> [Task objective] Write out an exact copy of the line containing "Click the Aracı Kurum header in Alım table" and all lines that follow it in the data below, leaving out pictures.

> [Data]
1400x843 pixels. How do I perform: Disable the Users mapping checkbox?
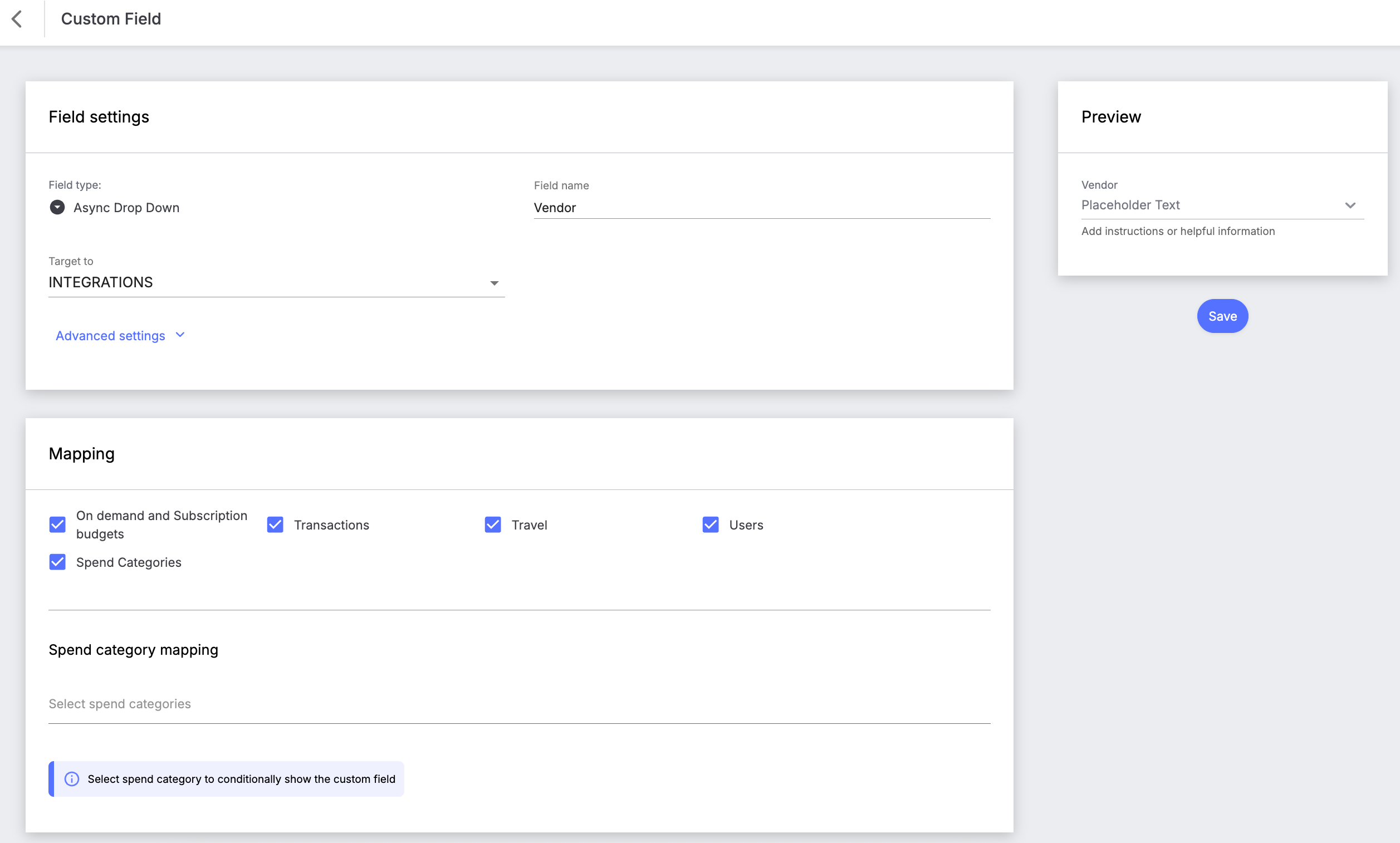point(710,525)
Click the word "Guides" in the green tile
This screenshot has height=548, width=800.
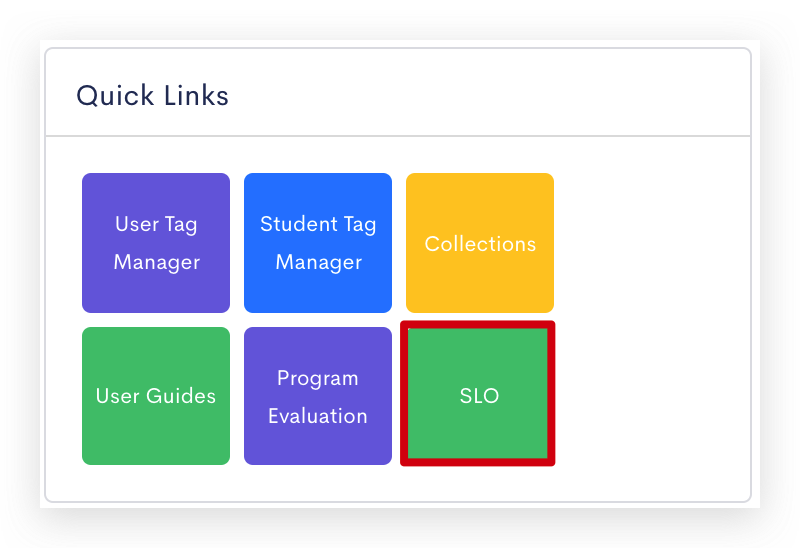181,396
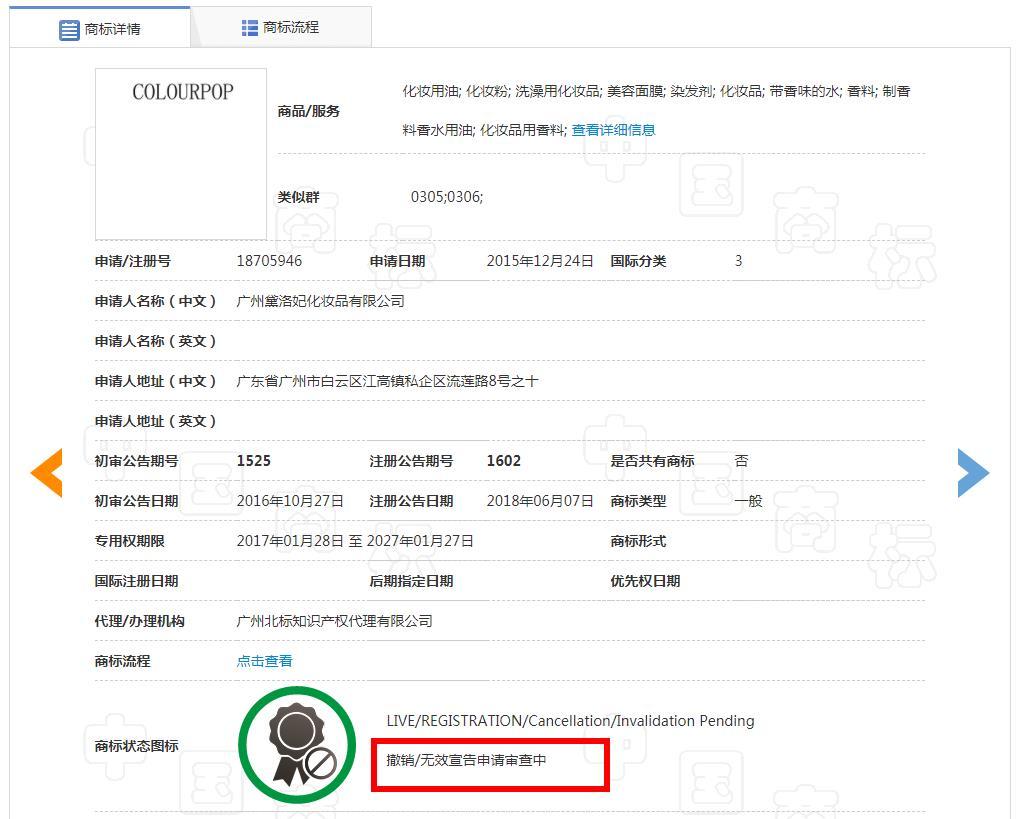This screenshot has height=819, width=1025.
Task: Click applicant name 广州黛洛妃化妆品有限公司
Action: point(320,301)
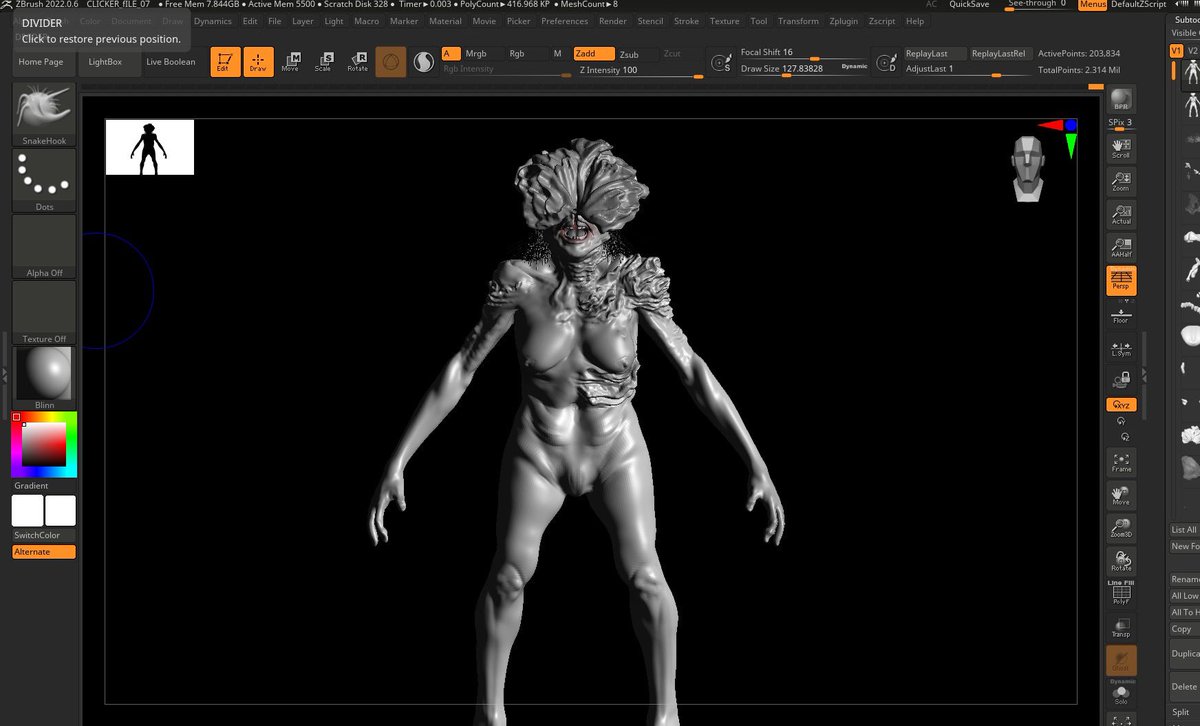
Task: Enable Zsub sculpting mode
Action: [628, 54]
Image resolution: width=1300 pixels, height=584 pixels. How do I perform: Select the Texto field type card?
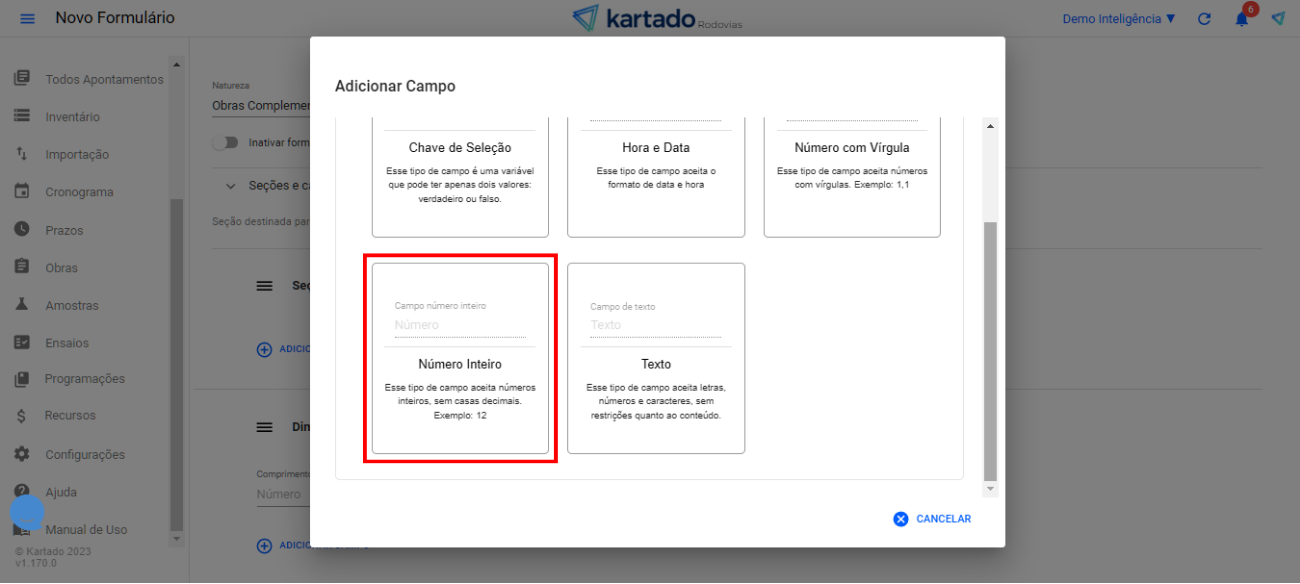tap(656, 358)
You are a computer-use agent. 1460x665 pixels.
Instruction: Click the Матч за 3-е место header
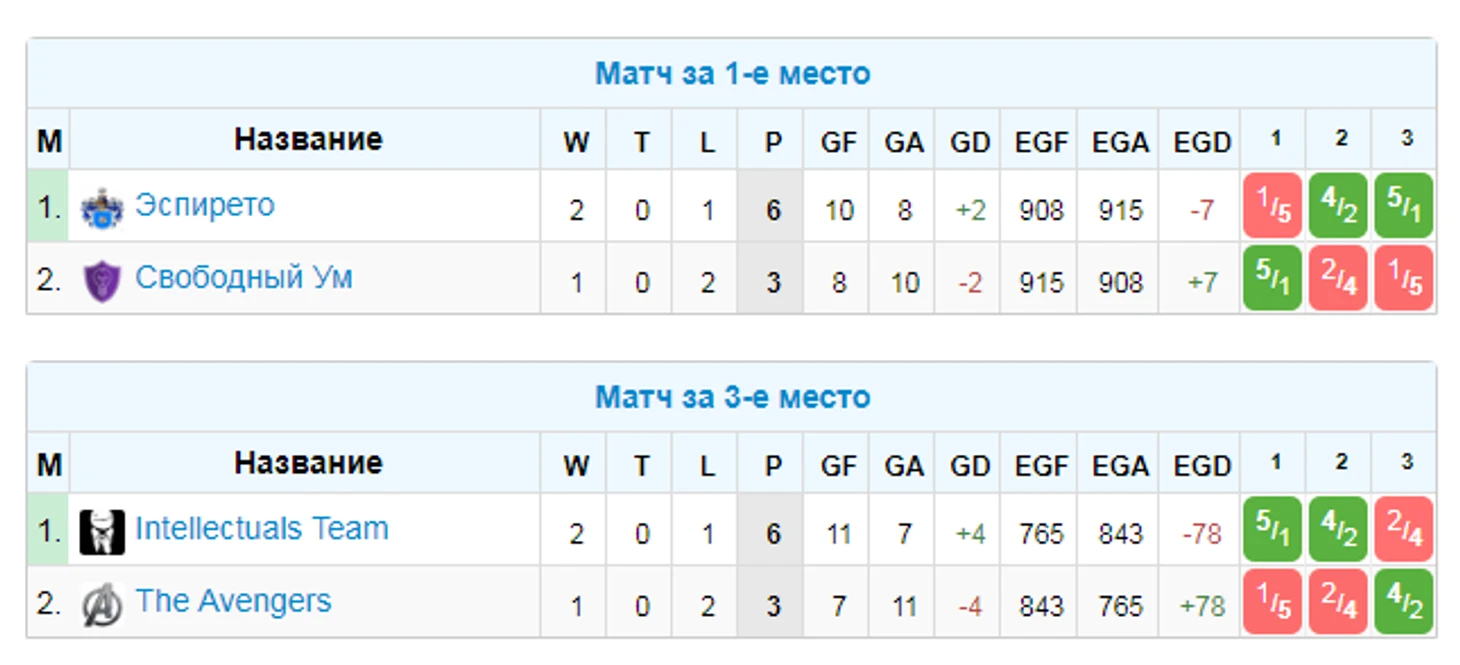click(x=732, y=398)
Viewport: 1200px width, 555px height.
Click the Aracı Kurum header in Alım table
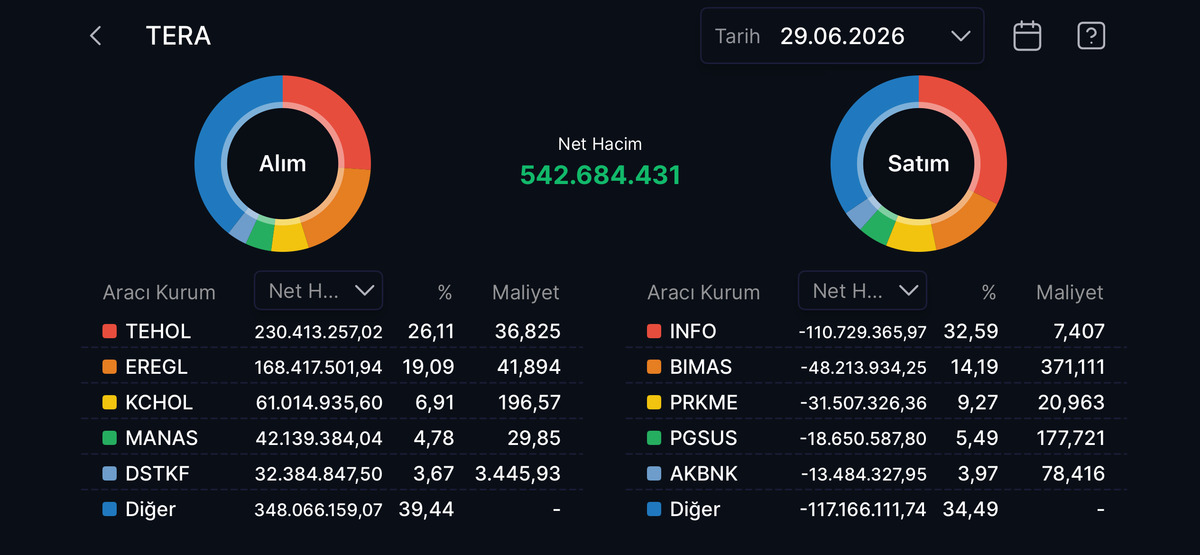(x=159, y=293)
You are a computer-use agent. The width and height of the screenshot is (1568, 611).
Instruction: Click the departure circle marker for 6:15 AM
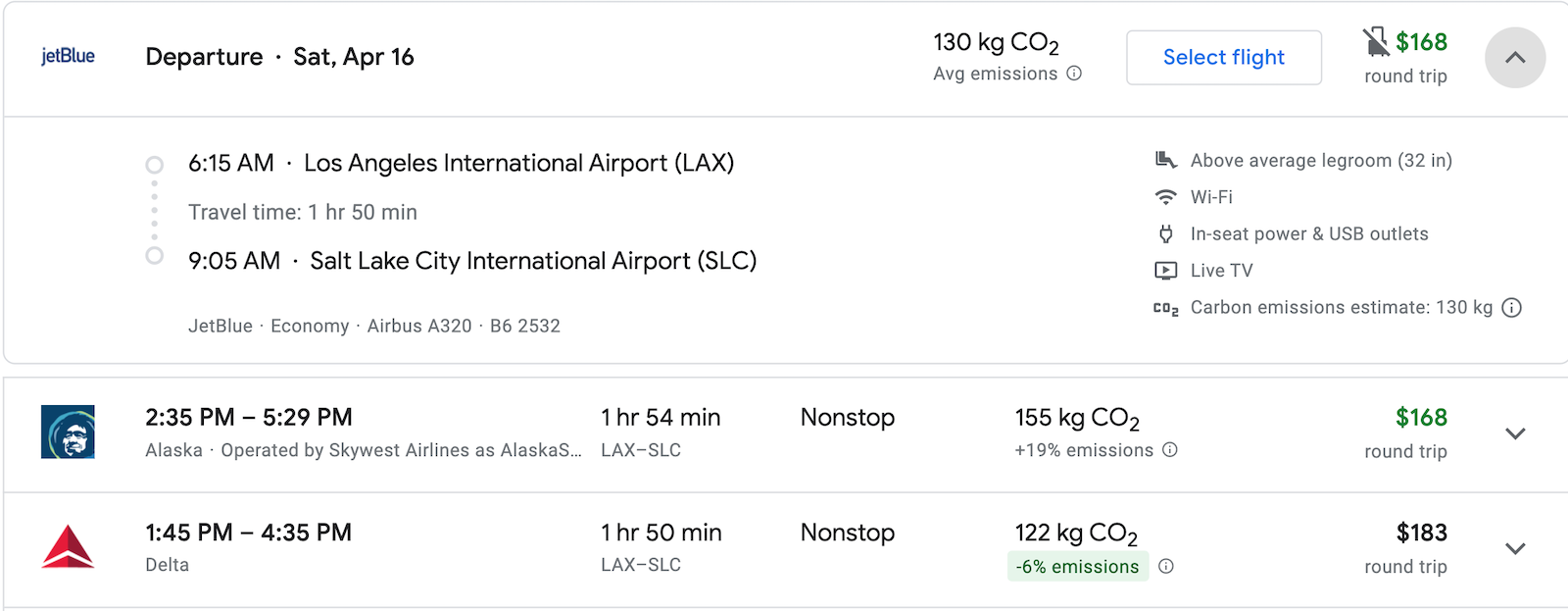[x=154, y=164]
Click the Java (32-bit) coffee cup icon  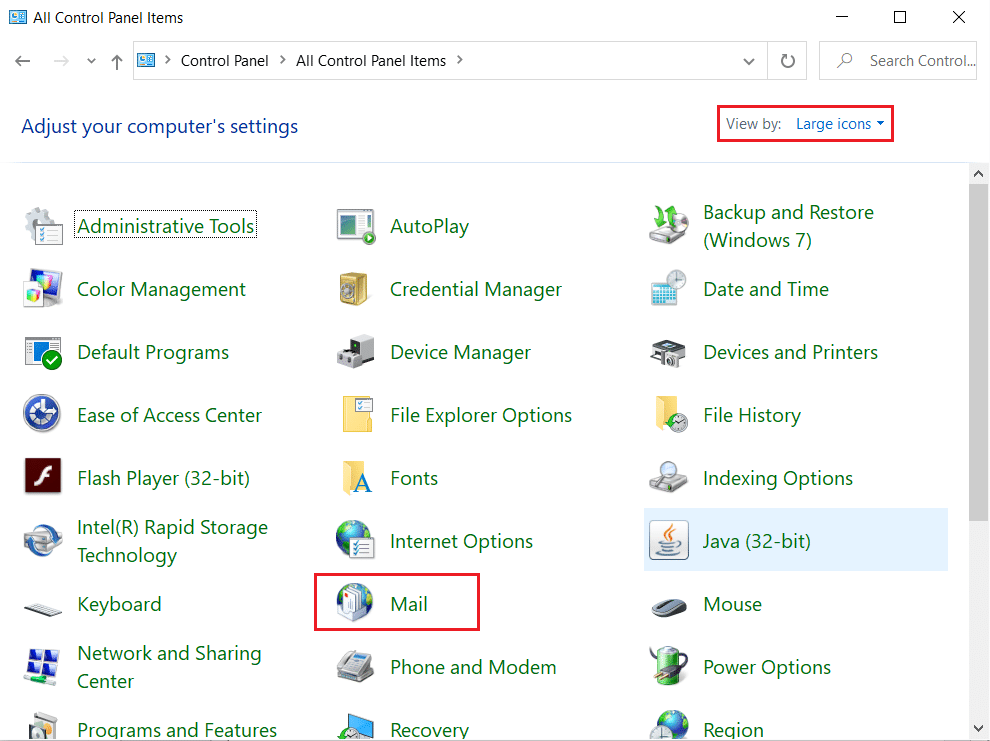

> [Your solution]
Click the Aracı Kurum header in Alım table
(x=159, y=293)
You are a computer-use agent. The width and height of the screenshot is (1568, 611).
Instruction: Click the departure circle marker for 6:15 AM
[x=154, y=164]
Click the Java (32-bit) coffee cup icon  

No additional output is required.